This is definitely a distro for people who want to get involved in the sysadmin part of it. A distro like Fedora will have a new release every 6 months and each release and ~390 days of support. You aren't expect to do manual intervention, just let it update itself upon reboot/poweroff from times to times and do a major upgrade, every 6 months to 1 year. Debian has 2y releases cycles and +- 3y of support, in the ubuntu world it is like Fedora or LTS (5y of support). If you want the longest extended lifecycle, RHEL and its clones have pretty much 10years of support without any fuss.
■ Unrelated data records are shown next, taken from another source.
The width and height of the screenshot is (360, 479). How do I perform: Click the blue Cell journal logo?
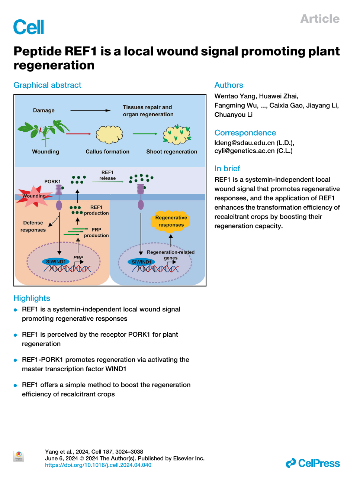29,27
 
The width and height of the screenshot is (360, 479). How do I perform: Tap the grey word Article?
320,19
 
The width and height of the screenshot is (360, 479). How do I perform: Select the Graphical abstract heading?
47,85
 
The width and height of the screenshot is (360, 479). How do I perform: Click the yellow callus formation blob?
109,135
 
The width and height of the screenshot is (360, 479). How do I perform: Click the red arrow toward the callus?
78,134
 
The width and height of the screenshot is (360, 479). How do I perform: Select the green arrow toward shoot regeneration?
145,134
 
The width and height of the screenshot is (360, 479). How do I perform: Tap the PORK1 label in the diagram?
52,181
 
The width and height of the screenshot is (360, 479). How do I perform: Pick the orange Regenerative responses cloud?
171,221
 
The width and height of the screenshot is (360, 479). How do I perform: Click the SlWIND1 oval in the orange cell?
56,262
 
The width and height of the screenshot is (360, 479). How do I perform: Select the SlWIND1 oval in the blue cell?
142,262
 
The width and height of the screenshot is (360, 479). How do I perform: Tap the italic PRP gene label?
78,258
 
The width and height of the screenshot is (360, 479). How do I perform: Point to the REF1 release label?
107,175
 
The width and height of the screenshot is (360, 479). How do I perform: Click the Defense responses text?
33,226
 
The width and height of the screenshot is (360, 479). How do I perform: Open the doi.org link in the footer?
98,465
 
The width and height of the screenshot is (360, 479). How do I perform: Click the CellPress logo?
313,463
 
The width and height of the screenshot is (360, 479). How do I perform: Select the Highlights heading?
32,298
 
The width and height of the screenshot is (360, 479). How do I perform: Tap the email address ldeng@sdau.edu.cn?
244,143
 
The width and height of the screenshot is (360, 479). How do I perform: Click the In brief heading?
227,168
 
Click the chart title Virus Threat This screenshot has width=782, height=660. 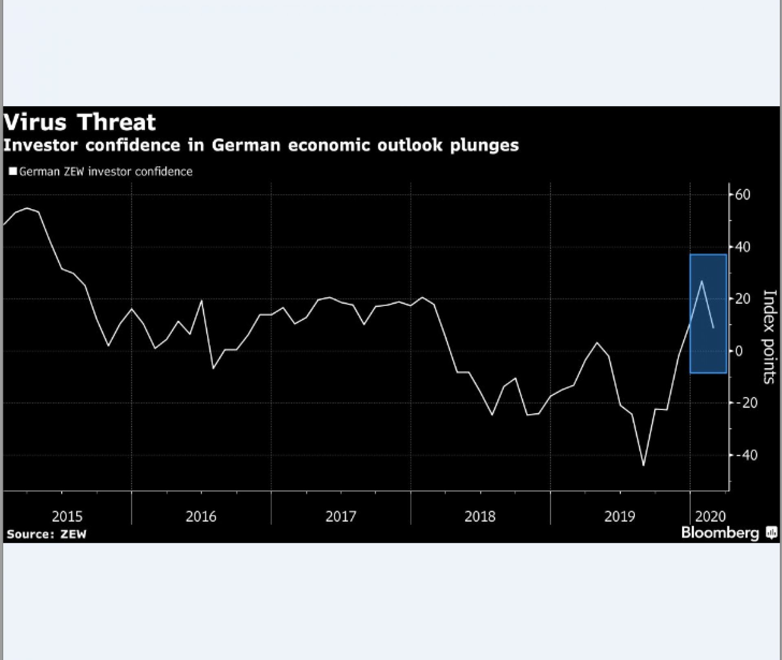tap(80, 122)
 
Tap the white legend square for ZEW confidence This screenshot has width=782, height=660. tap(13, 171)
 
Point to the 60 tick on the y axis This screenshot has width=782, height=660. tap(742, 195)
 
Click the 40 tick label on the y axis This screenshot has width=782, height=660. tap(742, 247)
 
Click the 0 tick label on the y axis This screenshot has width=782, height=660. tap(738, 351)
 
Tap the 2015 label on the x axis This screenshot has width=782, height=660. tap(67, 517)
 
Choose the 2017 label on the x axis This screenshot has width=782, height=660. tap(341, 517)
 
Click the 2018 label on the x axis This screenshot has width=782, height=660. tap(480, 517)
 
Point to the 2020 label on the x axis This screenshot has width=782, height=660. tap(710, 517)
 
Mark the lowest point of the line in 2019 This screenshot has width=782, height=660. tap(644, 465)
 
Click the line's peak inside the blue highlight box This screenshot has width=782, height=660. tap(701, 281)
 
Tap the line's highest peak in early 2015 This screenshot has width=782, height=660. tap(27, 208)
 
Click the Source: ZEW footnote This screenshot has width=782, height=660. tap(46, 534)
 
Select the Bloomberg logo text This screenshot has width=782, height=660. tap(720, 533)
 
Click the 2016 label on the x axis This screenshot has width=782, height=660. tap(201, 517)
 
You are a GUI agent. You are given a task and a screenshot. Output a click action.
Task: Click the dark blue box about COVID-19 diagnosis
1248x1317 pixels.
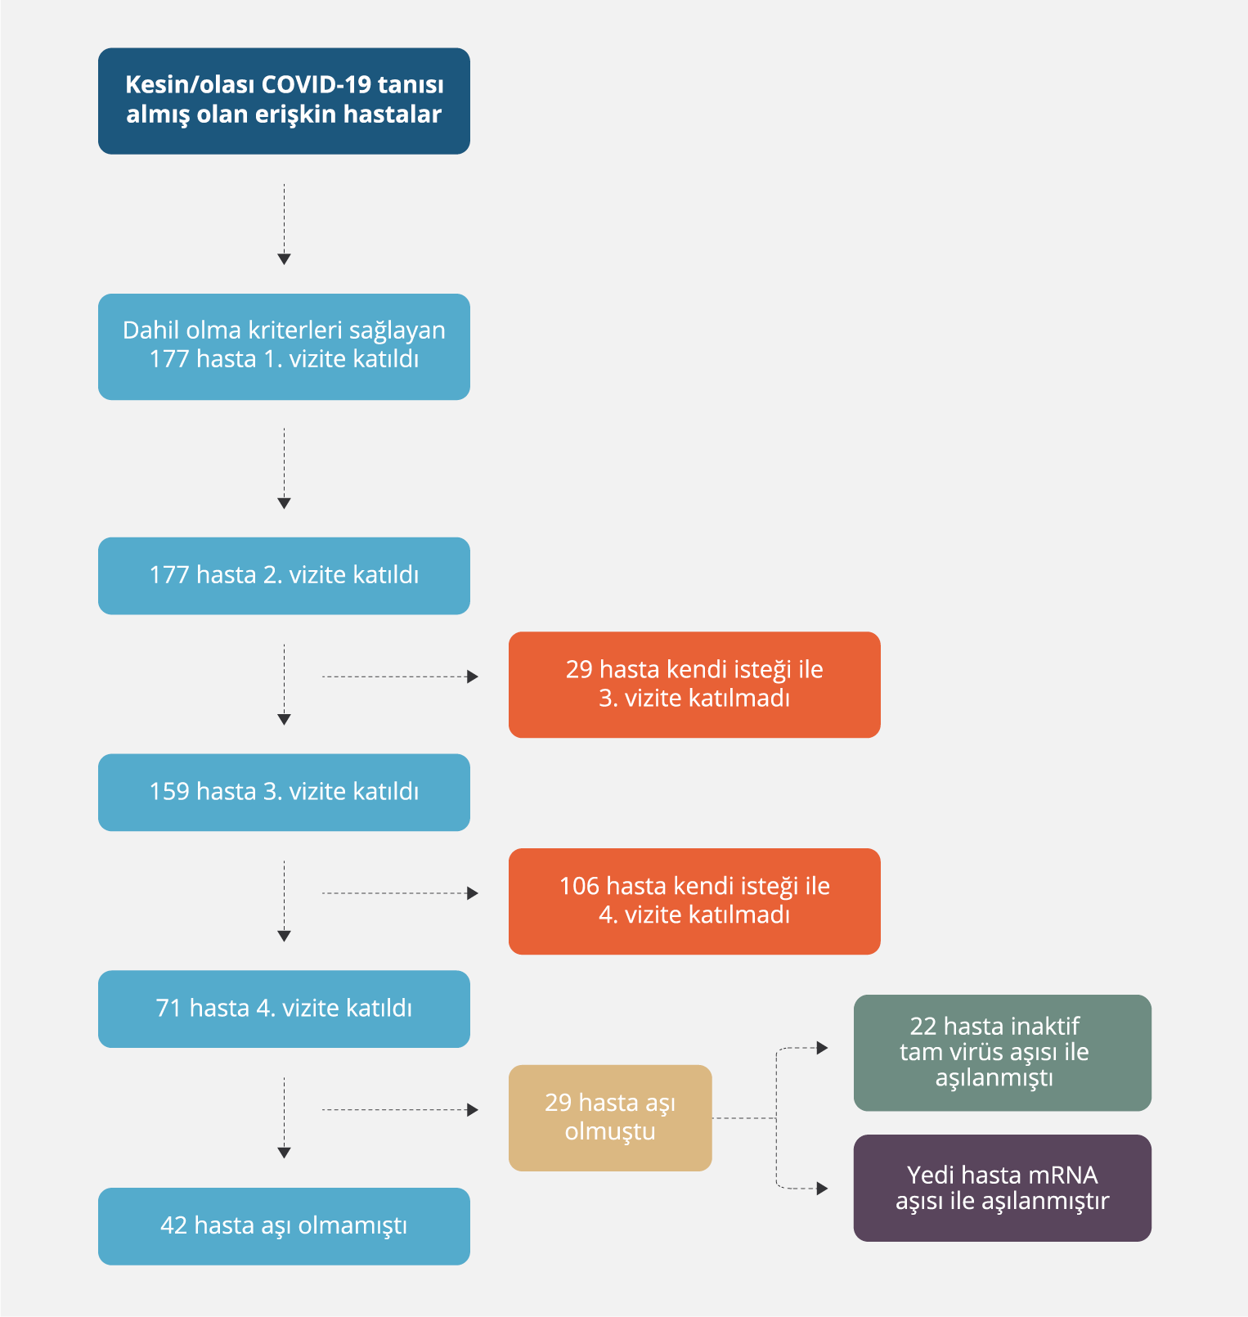click(x=284, y=101)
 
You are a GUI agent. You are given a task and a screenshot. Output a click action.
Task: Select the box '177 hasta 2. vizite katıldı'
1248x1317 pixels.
click(x=284, y=575)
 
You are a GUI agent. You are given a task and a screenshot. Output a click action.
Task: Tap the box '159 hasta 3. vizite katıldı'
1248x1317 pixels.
click(x=284, y=792)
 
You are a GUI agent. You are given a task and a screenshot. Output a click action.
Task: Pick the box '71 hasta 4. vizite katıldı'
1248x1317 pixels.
click(x=284, y=1009)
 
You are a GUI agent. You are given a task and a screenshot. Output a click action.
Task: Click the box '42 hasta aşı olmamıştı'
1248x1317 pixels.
click(x=284, y=1225)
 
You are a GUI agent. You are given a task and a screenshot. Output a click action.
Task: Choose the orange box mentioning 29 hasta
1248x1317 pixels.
click(x=694, y=684)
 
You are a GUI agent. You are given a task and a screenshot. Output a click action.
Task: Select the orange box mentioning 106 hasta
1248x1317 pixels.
click(x=694, y=901)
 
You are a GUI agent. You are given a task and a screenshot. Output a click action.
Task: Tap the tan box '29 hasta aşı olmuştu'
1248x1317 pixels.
click(x=609, y=1117)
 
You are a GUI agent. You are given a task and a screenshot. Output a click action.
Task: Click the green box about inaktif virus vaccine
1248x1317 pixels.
click(x=1002, y=1052)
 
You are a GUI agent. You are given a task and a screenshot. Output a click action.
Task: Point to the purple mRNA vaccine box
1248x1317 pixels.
click(x=1002, y=1188)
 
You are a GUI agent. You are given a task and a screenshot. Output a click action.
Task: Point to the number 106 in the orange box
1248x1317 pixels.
click(x=579, y=886)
Add to that the immutable distros like Fedora Silverblue, OpenSUSE MicroOS and some others where it is virtually impossible to make it shit the bed, even while being stupid.
So in the linux world you can definitely choose your poison, from the less eventful one to the one needing more attention. It looks like you didn't choose wisely. If I had to setup a distro for the least knowledgeable people, I would set it up with an RHEL or Almalinux and install a more modern browser through Flatpak. As long as the hardware is supported from day 1 they would expect a desktop that do not change at all for 10years.
I believe that spending 15mins on the arch forums or IRC would probably result in somebody helping you out with the right pacman incantation. YMMV, my personal experience.
On a tangent, I would love to hear more about any Debian stable users out there and their experience with the conservative approach to updating. I am particularly fond of this Debian wiki article on DontBreakDebian: https://wiki.debian.org/DontBreakDebian
Also loved the video of his wife enjoying the setup - straightforward and effective.